Había algunos tipos estrafalarios en la hilera de barracas que estaban aquí antes de éstas—repuso Boomer—. Algunos solían venir a beber al Gallo Rojo. Uno de ellos parecía un pavo por el glu-glú que hacía al beber. Otro hacía girar un ojo en una dirección y el otro en la opuesta. Se dedicaban a descortezar vainas en la fábrica de aceite de linaza antes de que se incendiara.
—Volvieron a pasar ante la barraca de la taquimecanógrafa.
—Sin bromas, cielito: ¿Cómo escribe a máquina sin máquina? —le preguntaron.
—Mecanografiar es demasiado lento —respondió la muchacha.
—Yo pregunté cómo y no por qué.
—Lo sé. ¿No es estupenda la forma con que doy la vuelta a las palabras? Creo que mañana tendré un gran roble creciendo frente a mi establecimiento, para que me de sombra. ¿Tiene alguno de ustedes, apuestos caballeros, una bellota en el bolsillo?
—¡Ah... no! ¿Cómo escribe a máquina, en realidad, muchacha?
—¿Me prometen no decirlo a nadie?
—Prometido.
—Hago la escritura con la lengua —dijo la muchacha.
Echaron a andar lentamente manzana arriba, y, volviéndose de pronto, Jim Boomer preguntó:
—¿Y las copias en papel carbón?
—Con mi otra lengua.
Había otro remolque de doce metros o más, cargado ante la primera barraca de la manzana. Eran "atados" de tubería de doce milímetros de diámetro y siete metros de longitud; siete metros de tubería rígida saliendo de un cobertizo de tres metros...

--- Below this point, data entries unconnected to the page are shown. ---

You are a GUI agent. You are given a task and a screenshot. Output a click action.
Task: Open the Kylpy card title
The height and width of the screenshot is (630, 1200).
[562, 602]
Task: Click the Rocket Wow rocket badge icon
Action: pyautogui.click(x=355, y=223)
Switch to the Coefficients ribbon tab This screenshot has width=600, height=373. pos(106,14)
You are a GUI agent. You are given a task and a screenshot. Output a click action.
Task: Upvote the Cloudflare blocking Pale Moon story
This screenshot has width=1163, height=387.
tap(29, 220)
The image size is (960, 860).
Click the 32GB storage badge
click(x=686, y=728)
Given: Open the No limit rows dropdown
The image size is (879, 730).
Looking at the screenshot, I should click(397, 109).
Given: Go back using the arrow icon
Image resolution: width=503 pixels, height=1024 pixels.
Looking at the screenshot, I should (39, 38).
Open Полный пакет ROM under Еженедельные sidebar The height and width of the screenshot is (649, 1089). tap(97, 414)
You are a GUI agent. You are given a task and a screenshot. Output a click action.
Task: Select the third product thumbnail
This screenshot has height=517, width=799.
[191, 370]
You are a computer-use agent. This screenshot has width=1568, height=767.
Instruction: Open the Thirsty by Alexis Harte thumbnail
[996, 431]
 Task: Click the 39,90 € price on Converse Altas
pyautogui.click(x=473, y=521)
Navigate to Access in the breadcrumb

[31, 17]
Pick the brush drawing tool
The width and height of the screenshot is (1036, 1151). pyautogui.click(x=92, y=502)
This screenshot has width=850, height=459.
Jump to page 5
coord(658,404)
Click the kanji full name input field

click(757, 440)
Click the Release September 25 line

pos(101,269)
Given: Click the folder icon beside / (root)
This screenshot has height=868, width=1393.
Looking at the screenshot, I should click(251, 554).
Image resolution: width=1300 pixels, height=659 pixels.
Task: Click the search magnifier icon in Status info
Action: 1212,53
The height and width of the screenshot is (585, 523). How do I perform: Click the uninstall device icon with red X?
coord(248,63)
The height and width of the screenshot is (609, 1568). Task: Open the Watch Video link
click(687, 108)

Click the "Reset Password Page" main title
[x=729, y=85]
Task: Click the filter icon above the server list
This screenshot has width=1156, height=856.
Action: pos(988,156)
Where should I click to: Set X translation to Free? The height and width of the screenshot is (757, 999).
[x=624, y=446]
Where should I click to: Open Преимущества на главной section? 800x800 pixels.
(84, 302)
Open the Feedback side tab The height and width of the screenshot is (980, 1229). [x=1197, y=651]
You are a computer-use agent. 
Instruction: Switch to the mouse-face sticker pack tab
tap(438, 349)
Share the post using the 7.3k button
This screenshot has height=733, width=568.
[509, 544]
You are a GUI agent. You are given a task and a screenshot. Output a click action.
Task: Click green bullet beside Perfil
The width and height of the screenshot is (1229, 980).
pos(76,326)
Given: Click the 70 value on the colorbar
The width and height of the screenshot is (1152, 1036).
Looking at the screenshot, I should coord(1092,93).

—Me pregunto cómo se podrán sacar tales cargamentos de semejante material de una barraca como esa—comentó perplejo y aún no convencido Slick.
—Tal como dijo la muchacha, con una rebaja en los precios—repuso Boomer—. ¡Ea, vámonos al Gallo Rojo a ver si pasa algo por allá! Siempre vivió una buena pandilla de gente estrafalaria en esta manzana.